Survey finds that Americans see less value, but are willing to borrow and spend more for higher education.
Though Americans consistently find less value in a college degree each year since 2008, a new survey of 3,000 people by Country Financial Security Index shows they are willing to spend and borrow more on pursuing a degree than they have been in the past.
The number of Americans who think college is a good investment dropped this year to 57%, compared to 58% in 2011, 64% in 2010, 78% in 2009, and 81% in 2008.
However, perhaps because 62% of those surveyed prioritize the quality of education over the cost, they are willing to put themselves in more debt to get an education. Since 2011, the number of Americans who believe $20,000 or less is “too much debt” to be in for college has decreased from 61% to 50%. Conversely, the number of Americans who believe more than $20,000 is “too much debt” has increased from 31% to 42%.
When it comes to paying for college, 57% say half or less of their child’s college costs will be paid for by loans. The vast majority, 80% of those surveyed, believe parents should pay for at least a portion of students’ higher education. Retirement savings seems to be viewed as a much better investment, as 45% of adults prioritize retirement savings, and only 38% prioritize college savings.
Some of these results seem to contrast with a survey of 1,601 people published July 16 by financial services firm Sallie Mae. The survey found that Americans were, in fact, willing to spend less on college, and 90% of families were making cuts on college costs.
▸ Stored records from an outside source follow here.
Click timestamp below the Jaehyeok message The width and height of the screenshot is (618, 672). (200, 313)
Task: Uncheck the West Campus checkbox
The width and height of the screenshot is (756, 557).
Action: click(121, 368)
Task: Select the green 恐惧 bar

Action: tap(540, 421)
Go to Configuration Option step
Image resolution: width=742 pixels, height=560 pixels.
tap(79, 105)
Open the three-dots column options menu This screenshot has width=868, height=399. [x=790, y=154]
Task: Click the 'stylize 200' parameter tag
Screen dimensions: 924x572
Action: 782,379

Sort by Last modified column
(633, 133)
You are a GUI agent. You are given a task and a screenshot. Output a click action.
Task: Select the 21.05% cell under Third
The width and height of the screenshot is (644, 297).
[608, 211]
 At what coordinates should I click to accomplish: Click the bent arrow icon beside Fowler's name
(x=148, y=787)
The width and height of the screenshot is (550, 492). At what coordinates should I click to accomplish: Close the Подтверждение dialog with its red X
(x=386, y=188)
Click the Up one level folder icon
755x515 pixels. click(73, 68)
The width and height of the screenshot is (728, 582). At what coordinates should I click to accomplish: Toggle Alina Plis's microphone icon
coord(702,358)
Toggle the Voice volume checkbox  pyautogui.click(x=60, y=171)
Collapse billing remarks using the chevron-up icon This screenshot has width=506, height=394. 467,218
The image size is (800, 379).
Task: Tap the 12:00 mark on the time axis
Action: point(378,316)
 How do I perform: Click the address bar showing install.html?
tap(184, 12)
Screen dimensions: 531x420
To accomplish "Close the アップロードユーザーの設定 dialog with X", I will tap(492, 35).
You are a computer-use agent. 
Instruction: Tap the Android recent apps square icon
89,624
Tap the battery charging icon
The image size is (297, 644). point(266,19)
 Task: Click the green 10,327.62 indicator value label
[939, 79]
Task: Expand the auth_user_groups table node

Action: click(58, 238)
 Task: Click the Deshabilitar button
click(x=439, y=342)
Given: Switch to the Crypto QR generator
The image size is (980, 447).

Additionally, it found that college cost plays a big role in deciding which school to attend, as 69% of families removed schools from their list solely based on cost.
While the Country Financial Security Index survey found general opinion of the value of college degrees has decreased, the Sallie Mae survey found perceptions of the value of college vary by generation. While 89% of students feel college is a worthy investment in the future, only 77% of parents feel the same.